Your objective: Every entry must be repeated exactly. Exclude all pictures.

Source material:

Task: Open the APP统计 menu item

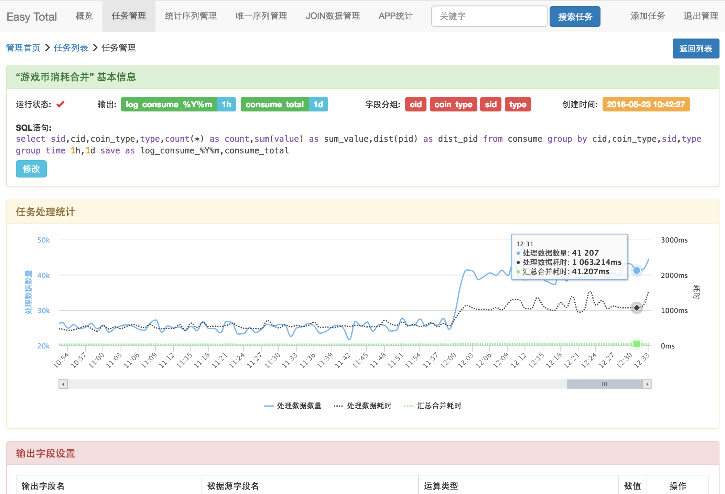Action: coord(395,16)
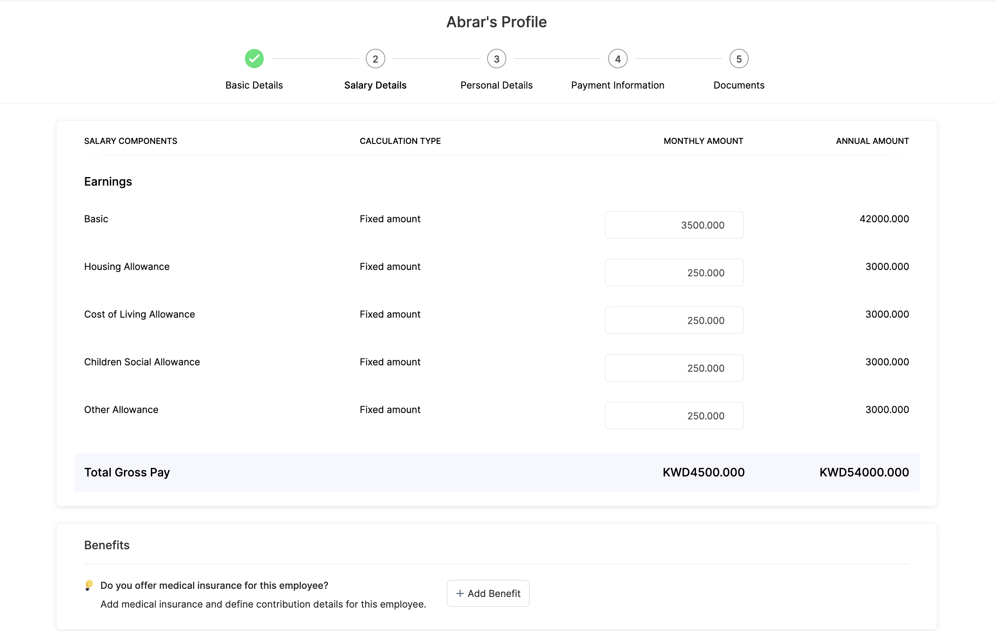996x631 pixels.
Task: Go to Personal Details step label
Action: [497, 85]
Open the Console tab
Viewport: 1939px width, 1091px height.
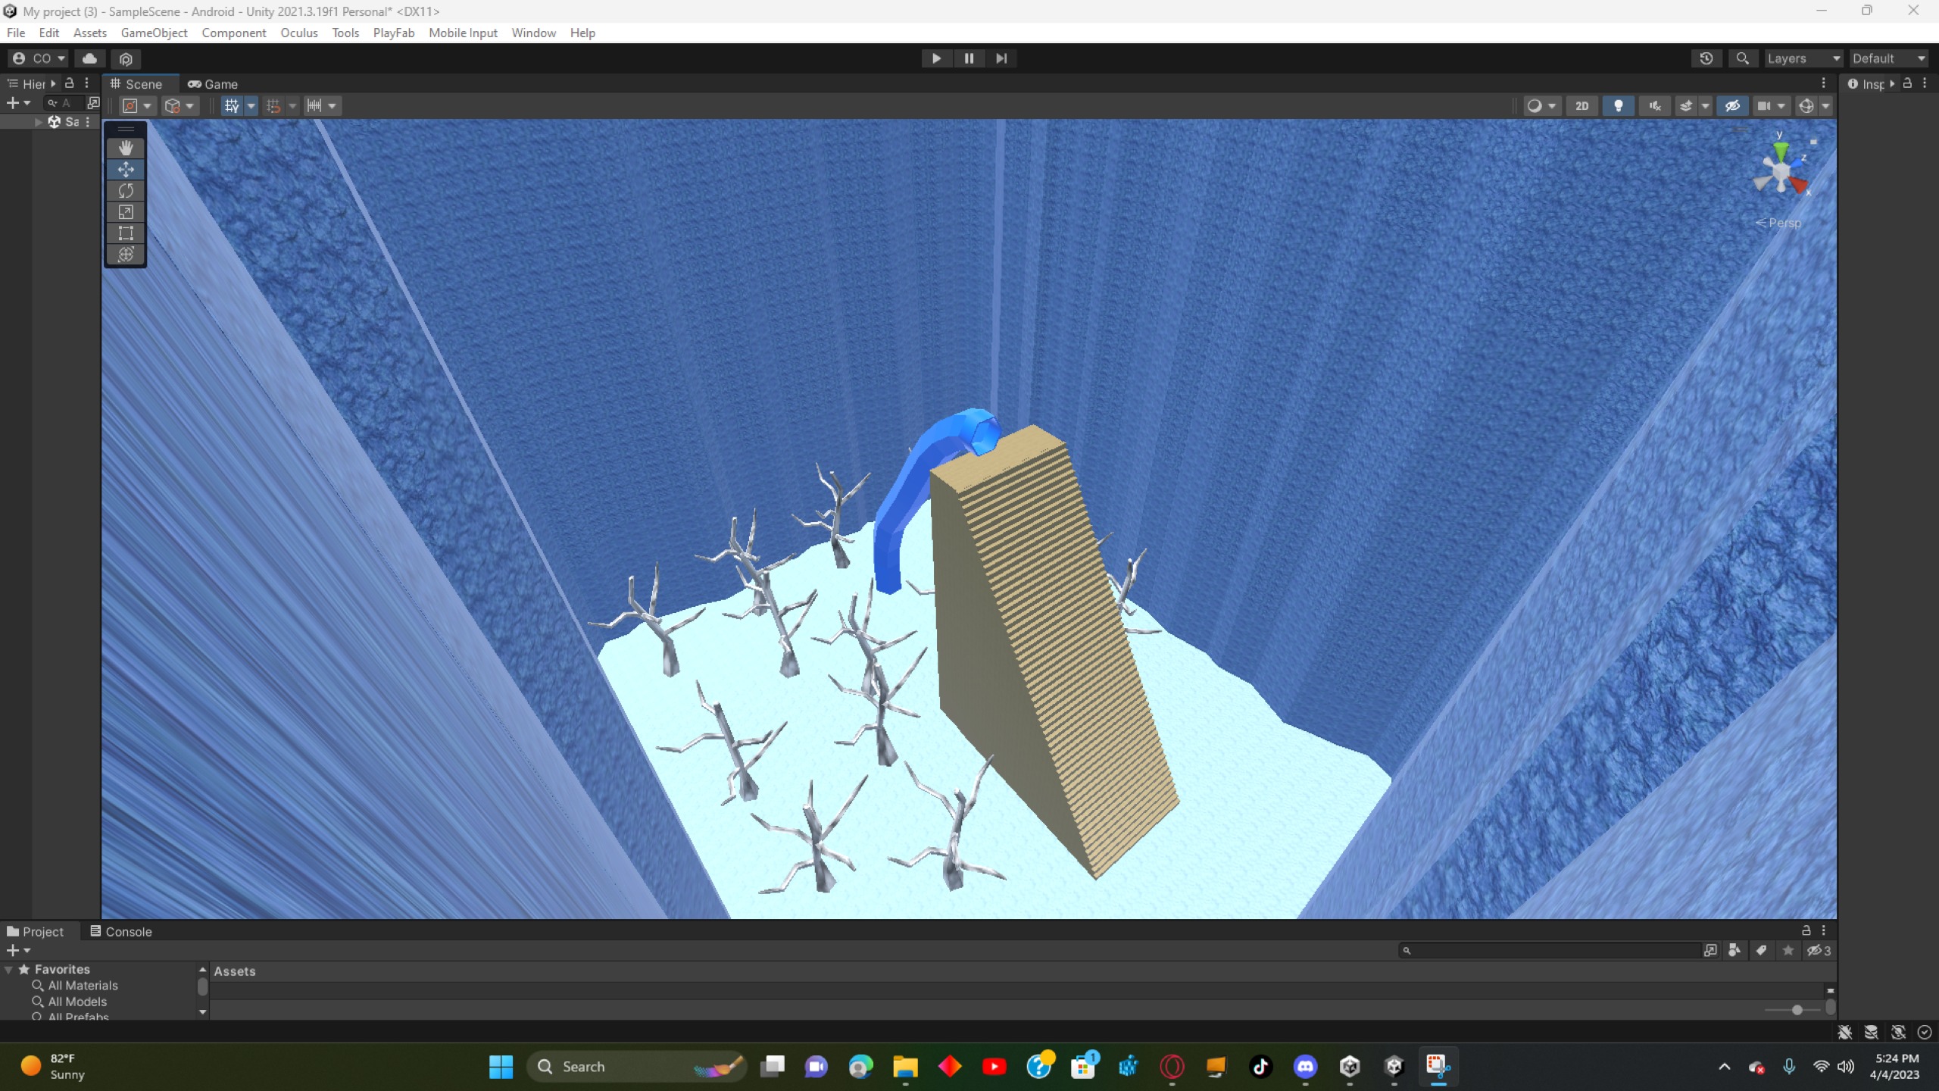(x=121, y=932)
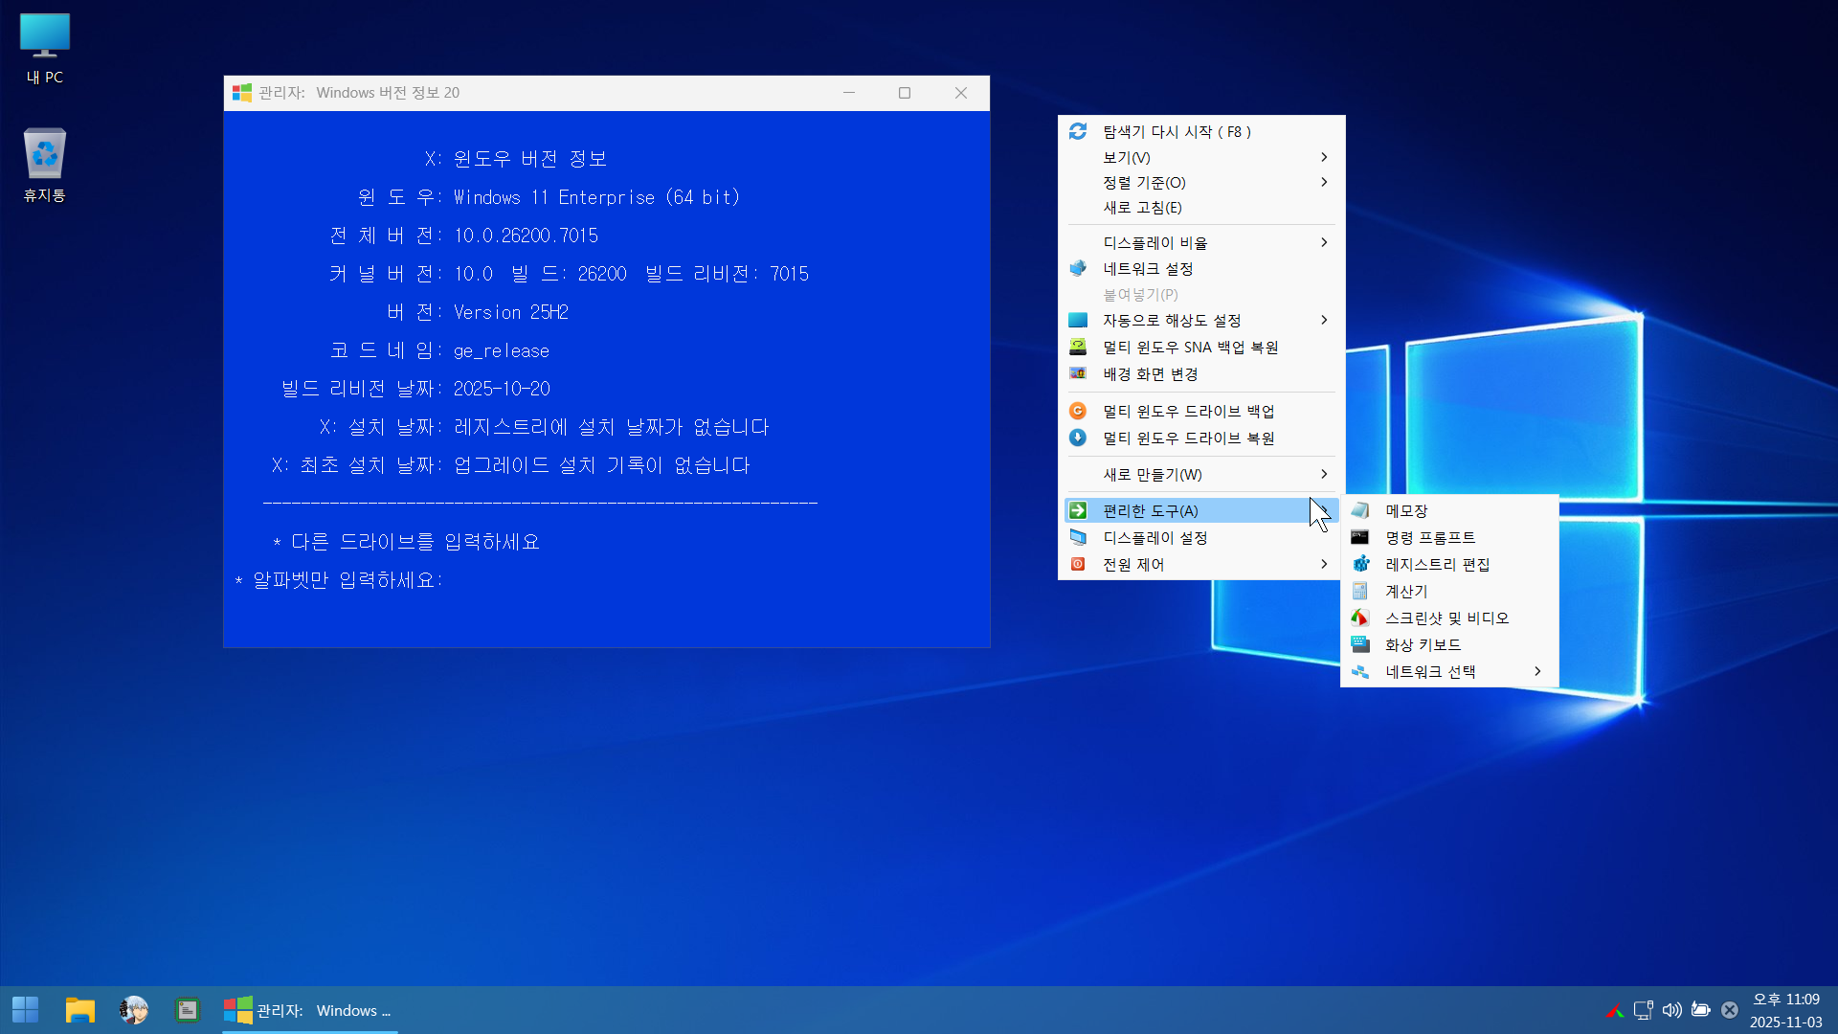Open File Explorer from the taskbar
Image resolution: width=1838 pixels, height=1034 pixels.
pyautogui.click(x=79, y=1010)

Answer to this task:
Task: Open the APP统计 menu item

Action: coord(395,16)
996x631 pixels.
Task: Go to Personal Details step label
Action: [497, 85]
Open the Console tab
Viewport: 1939px width, 1091px height.
(x=121, y=932)
Open File Explorer from the taskbar
Image resolution: width=1838 pixels, height=1034 pixels.
pyautogui.click(x=79, y=1010)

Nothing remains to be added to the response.